25GbE(SFP28)にパケット署名を付けて計測
ビジネスではセキュリティの観点からほぼ必須と指摘されるSMBのパケット署名ですが、意外と落ち込まないですね。これも実運用するには十分な速度が出ています。
その他、素晴らしい機能
以前のNASからリプレースして便利に感じた機能をいくつか挙げてみます。
- 2要素認証(TouchID、Windows Hello)
DSMに2要素認証でログインする場合は、圧倒的に便利です。パスワードレスでTouchID、Windows Helloのみの認証にもできます。

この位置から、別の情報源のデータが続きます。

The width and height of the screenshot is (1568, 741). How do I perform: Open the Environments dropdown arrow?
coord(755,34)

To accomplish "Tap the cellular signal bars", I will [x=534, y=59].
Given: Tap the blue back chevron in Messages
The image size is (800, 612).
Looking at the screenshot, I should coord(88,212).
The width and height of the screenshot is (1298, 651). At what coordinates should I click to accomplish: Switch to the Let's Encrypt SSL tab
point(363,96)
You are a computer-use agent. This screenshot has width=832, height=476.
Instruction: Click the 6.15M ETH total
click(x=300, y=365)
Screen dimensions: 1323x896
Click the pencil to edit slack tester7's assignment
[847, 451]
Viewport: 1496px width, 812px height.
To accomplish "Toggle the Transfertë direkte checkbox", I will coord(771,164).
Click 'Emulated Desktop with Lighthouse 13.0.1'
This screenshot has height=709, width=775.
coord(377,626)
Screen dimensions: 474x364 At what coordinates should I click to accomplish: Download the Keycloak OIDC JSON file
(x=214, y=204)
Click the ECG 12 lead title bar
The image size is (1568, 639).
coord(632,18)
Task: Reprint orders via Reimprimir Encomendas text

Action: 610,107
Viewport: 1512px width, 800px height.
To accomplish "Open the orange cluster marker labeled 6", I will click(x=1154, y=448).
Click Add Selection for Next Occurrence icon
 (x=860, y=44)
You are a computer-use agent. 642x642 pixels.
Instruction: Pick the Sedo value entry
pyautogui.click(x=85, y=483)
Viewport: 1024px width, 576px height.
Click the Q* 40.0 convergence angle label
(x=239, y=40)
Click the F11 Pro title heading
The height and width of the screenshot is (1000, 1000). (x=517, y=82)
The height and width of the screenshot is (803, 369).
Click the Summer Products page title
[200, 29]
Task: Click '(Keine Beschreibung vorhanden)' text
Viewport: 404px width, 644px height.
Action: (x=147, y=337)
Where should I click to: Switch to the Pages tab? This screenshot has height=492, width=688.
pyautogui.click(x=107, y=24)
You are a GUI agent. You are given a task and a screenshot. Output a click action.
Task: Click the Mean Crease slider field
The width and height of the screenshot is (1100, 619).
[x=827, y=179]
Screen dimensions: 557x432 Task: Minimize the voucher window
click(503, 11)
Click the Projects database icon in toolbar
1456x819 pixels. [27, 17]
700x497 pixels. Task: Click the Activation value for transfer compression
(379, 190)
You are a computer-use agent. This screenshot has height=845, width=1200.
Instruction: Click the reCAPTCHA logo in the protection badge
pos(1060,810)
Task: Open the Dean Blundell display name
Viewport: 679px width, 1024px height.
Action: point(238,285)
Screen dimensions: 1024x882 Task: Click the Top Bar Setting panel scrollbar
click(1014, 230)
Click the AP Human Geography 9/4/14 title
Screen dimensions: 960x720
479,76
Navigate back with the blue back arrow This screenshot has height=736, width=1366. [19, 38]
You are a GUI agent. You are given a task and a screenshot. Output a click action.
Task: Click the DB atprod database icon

なお、YubiKeyのFIDO2も使えますが、PINもあって少し不便に感じます。YubiKeyはDSMへのSSHを公開鍵認証で使っています。iOSアプリのSecure SignInは自宅にいない場合に公衆回線を通じて2要素認証のためのサインインの通知が来るのは良いのですが、許可をタップするとNASへ直接接続しようとするようで、自宅のWi-Fiに接続していない場合は認証がうまく動作しません。これはいずれ機能アップして修正されることを期待します。SynologyのNASはTailScaleのアプリがインストールできるので、これを組み合わせる事で対応できるかもしれません。
tailscale
https://tailscale.com
- ログセンター(Syslog)
グラフィカルで分かりやすいです。ネットワーク機器のログを集めるのに使っています。このおかげでSyslogのために別の仮想マシンを用意する必要は無さそうです。以前のNASではフィルタ機能が十分でなく、使っていませんでした。Synologyでは演算子を使っていろいろな条件で絞り込みができます。個人でのログ確認には必要十分です。
絞り込みも優秀で、ホスト名を入力させるのではなく、すでにログ出力されているホスト名から選択できます。
ストレージアナライザー
ファイルサイズの大きいもの順に確認できたり、重複ファイルを確認、削除できます。データの見える化ができて、とても便利です。
ファイアウォール
これはアプリケーションの自動ブロックと連動していて、このブロックが働いた時、つまり明らかな不正ログインの懸念がある場合のみ通知されます。ですので、普段から通知されることはありません。以前のNASでは許可していないサービスにIPレベルでパケットが到達した段階でエラーとカウントして膨大な件数の拒否カウントが定期的に通知されており、結局通知を止めていたのですが、こちらは現実的なファイアウォール機能となっています。さまざまなサービスとパッケージが自動ブロックをサポートします。例:DSM、SSH、Telnet、rsync、ネットワーク バックアップ、共有フォルダの同期、FTP、SMB、WebDAV、File Station、Audio Station、Video Station、Download Station、Mail Server、Mail Station、MailPlus、MailPlus Server、VPN Server、Synology Drive Server、および Synology モバイル アプリ。
Synology Drive
NASでは一般的な機能で、複数クライアント端末とファイル同期を取るソリューションです。以前のNASでは小さいモジュールがたくさん存在するフォルダ、特にGitで使うようなソースコードや小さいモジュールのファイルは、conflict(0)のような競合ファイルがたくさん発生してしまい、全く使えずにいました。GitHubへのプッシュする際に大量の誤ったプッシュ候補のファイルが表示されてしまい、泣く泣く変更したファイルをロールバックする羽目になりました。他の端末との同時更新などの競合がある訳ではなかったのですが、それ以来、一般的な文書のみに使っていました。今回、SynologyのNASになってからはまだ日が浅いですが、このような小さいモジュール群も安定して複製してくれ、複数端末で同期が取れています。DSM画面のレスポンスが良いこと
どのアプリケーションを稼働させても、ウィンドウがもたつくことはありません。
まとめ
SSDが安くなったおかげで、今回は廉価にNASのリプレースが出来ました。SSDキャッシュはベンチマークこそ良い成績が出ますが、実際の運用においてはなかなか効果を感じづらいところがあります。NVMeではなくSATAなので大きな期待はしていませんでしたが、かなりの速度が出ることを確認できました。私の利用方法は少し特殊と考えられますが、Synologyのソフトウェアが素晴らしいことで、NASを利用している時のストレスが本当に減りました。
前述したSyslogや重複ファイルのチェックなど、本当にユーザーフレンドリーで使いやすく他社のNASから乗り換えた時にはこのDSM7.2を使うと、その使い勝手の良さに驚かれるでしょう。またストレージの消費量もかなり低く抑えられています。最近、SynologyはエントリーモデルにおいてもBtrfsに対応するようになったので廉価でも高性能なNASとして利用できそうです。今はNASのバックアップを外付けのHDDにしていますが、あまりに使い勝手が良いので廉価なビジネスモデルにリモートコピーでバックアップを取得するのでも良いかなと思い始めています。